Sullivan Lab: Current Projects : Phylogenetic Methods

Phylogenetic Methods

Phylogenetic analysis, the estimation of evolutionary trees, has become the cornerstone of evolutionary biology. In addition to their more traditional applications in evolutionary biology, molecular phylogenies (i.e., phylogenies that have been estimated from molecular data such as DNA sequences) are being applied to an ever-widening array of disciplines. These include biomedicine (e.g., tracing infection pathways for HIV and other pathogens), bioinformatics (e.g., genome evolution), and forensics (phylogenies estimated from HIV sequences have recently been allowed as evidence in murder trial). Because of this, the development and testing of phylogenetic methods assumes a position of critical importance and extremely broad relevance. Furthermore, the influx of molecular sequence data and the adoption of an explicitly statistical approach to data analysis have led to the requirement to refine methods of phylogenetic inference.

Recent work in phylogenetic methods has centered on heuristic approaches to model-based phylogeny estimation.

Our understanding of the mechanisms of nucleotide substitution (DNA sequence evolution) has been expanding greatly over the last 15 years. Furthermore, it has become apparent that ignoring such processes as heterogeneity of base composition, substitution pattern, and rate variation among nucleotide sites can compromise attempts to estimate phylogeny from DNA sequence data. Therefore, model-based analyses of DNA sequence data have become increasingly wide spread because this approach affords the investigator the opportunity to account for such processes explicitly in phylogenetic estimation. This is especially true when a maximum-likelihood framework is adopted. Two problems related to model-based analyses that I am addressing are computational intensity and the influence of violation of model assumptions on the accuracy phylogenetic inference.

First, model-based methods require vast computational power. Thus, given the moderate computational capacities most researchers face, it is critical to develop approximate methods of model-based analyses that may be applied to relatively large data sets. During my postdoctoral research (and as an extension of my doctoral research), Dr. David Swofford and I developed an approximate method, based on a successive approximations strategy. While this method appears to be very useful and therefore has become widely adopted, it has only been tested recently. We have devoted emormous CPU time (using the Bioinformatics Core Facility) to demonstrate that, as long as heuristic searches are reasonably rigorous, the iterative serch strategy works well (Sullivan et al., 2005). A perl script is available that automates the successive-approximations approach.

Second, although increasingly realistic models of sequence evolution have recently been developed and are easily implementable (e.g. various heterogeneous rates models), even the currently most general and complex models are certainly incorrect. For example, most models of sequence evolution used for phylogenetic estimation ignore intermolecular interactions. Although increasingly realistic and complex models could be developed to fit data better, such models might require so many parameters be estimated from data as to render them non-implementable. Thus, have examined the relationship between model fit (in absolute rather than relative terms) and accuracy of phylogenetic estimation (Sullivan and Swofford, 2001). Many aspects of the model used for analysis may be incorrect without compromising the accuracy of phylogenetic estimation. For example rate heterogeneity does not have to be modeled accurately as long as something is done to account for among-site rate variation. Thus, use of less computationally intensive approximate models that are statistically rejectable may provide equally accurate estimates of phylogenies as better fitting continuous rates models.

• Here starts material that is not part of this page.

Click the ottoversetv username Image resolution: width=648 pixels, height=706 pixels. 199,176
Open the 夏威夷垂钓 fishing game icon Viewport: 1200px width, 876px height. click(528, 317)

This realization hs led us to develop a novel approach for selection of models for ML and Bayesian estimation of phylogeneis from DNA seqeunce data. This approach (Minin et al., 2003) incorporates decision theory to permit an evaluation of the expected performace of each candidate model into model choice, and is implemented in the program DT-ModSel. We've demnstrate that the method selects models that are simpler on average than othe automated model selection apporaches, yet these simpler models (that are rejectable based on fit alone) provide phylogenies that are at least as accurate as those provided by the more complicated models (Abdo et al., 2005). We will continue with this project.